# ENTRIES PROVIDED
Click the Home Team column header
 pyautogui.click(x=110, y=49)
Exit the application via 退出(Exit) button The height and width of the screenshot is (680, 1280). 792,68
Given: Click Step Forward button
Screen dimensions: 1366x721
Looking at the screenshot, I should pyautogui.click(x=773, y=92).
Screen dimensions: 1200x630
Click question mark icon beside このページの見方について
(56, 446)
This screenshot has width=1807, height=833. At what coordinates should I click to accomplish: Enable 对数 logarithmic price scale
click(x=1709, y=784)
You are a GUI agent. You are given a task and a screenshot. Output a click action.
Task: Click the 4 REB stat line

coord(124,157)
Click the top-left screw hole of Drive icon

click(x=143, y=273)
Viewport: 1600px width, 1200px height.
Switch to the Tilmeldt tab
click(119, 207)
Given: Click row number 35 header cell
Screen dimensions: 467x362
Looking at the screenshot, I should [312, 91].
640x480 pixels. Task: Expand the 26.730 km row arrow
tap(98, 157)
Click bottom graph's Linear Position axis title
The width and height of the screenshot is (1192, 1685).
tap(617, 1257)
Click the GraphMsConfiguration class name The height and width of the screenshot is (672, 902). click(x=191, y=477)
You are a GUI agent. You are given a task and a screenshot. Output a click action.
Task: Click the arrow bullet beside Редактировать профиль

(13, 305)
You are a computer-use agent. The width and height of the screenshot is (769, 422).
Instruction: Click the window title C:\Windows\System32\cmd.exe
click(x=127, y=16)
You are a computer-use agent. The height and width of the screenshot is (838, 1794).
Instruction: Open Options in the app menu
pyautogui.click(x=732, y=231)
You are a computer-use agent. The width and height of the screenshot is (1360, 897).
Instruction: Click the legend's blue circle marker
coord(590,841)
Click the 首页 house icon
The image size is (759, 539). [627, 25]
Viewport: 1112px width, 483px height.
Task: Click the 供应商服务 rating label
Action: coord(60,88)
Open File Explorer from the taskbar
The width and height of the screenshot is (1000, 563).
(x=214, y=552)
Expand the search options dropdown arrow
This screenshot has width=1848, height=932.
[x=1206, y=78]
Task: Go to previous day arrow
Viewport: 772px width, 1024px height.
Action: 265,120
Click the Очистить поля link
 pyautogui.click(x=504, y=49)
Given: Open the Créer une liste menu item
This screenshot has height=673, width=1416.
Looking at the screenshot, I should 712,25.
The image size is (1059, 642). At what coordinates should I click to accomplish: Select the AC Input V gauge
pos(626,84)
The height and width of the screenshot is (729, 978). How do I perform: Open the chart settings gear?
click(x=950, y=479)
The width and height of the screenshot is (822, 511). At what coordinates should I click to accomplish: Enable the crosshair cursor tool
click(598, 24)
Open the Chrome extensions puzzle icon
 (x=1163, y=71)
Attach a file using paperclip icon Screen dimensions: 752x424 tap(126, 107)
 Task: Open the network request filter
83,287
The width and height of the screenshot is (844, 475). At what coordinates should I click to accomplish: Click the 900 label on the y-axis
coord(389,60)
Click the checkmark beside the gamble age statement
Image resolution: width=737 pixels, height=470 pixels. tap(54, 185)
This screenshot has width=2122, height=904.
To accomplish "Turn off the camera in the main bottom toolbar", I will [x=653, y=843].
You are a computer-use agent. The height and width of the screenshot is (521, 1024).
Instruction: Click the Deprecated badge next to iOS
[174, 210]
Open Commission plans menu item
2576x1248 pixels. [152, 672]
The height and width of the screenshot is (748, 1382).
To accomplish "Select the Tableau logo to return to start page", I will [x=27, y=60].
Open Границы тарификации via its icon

# PROBLEM REQUIREMENTS
Report how many lines in this data include the string "button", and nothing else.

# RESULT FOR THIS TASK
2